Review of the world’s major financial markets from January 15, 2015

The whole financial world was shocked yesterday that made the Swiss National Bank. Unbinding the national currency to the euro initially falls and currency, and indexes. Did not have time to react to it only Asia. Hong Kong’s Hang Seng (HSI) at the end of trading day rooted to 0.9%. Meanwhile, Britain’s FTSE retained neutrality and Germany’s DAX gained 0.6%. US stock indexes are impressive losses.

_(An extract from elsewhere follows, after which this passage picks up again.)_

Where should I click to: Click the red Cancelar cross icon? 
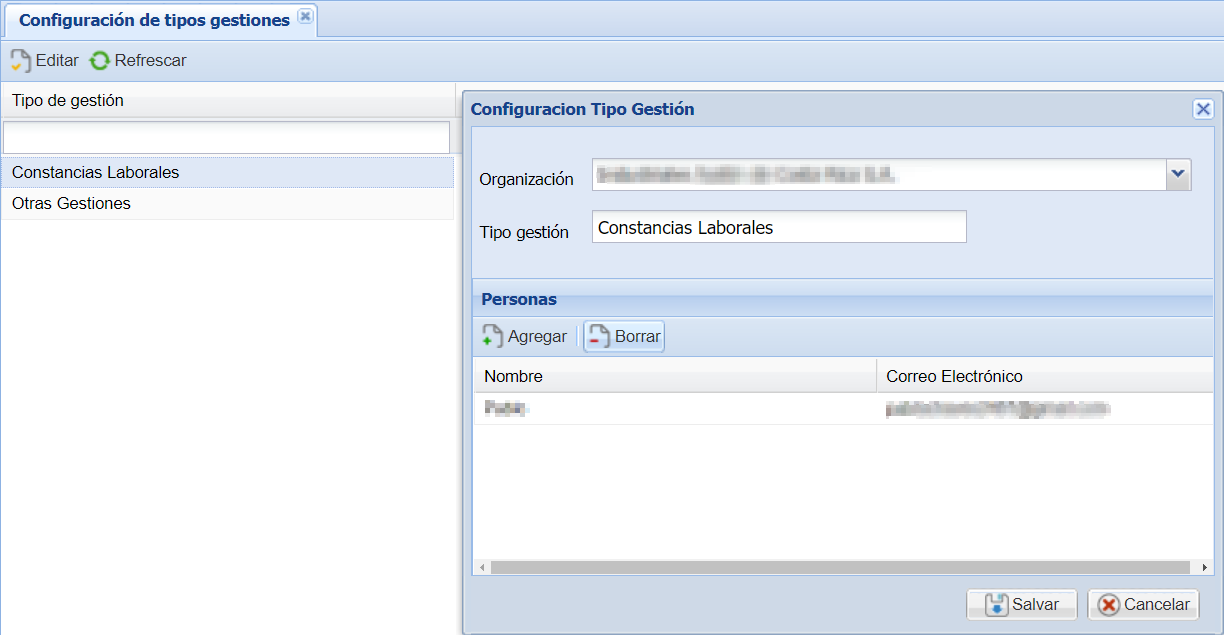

SNB policy called «shock and awe» has caused sharp jumps currency, seemed imposing pressure on riskier than USD and CHF currency. In addition to the EUR / CHF, fallen to a record low of 0.8489, and hit a pair EUR / USD, to reach more than 12-year low of 1.1567. The decision of the Swiss regulator assured investors that the ECB is already on Jan. 22 will go on the implementation of QE, and under the influence of these expectations, the euro will remain up to the meeting. GBP / USD kept a low profile points, receiving support from the dynamics of the EUR / GBP. Steam rolled down to a minimum 1.5149, but the closure has returned to the area of ​​1.5170. USD / JPY has made an attack on the 116.23 mark, and was trading close to that level at the close. USD / RUB, as we expected, the bids opened gap down and noted the 3-day low at 63.26, but resumed the sale of oil returned to the area a couple of 64.30 at the close.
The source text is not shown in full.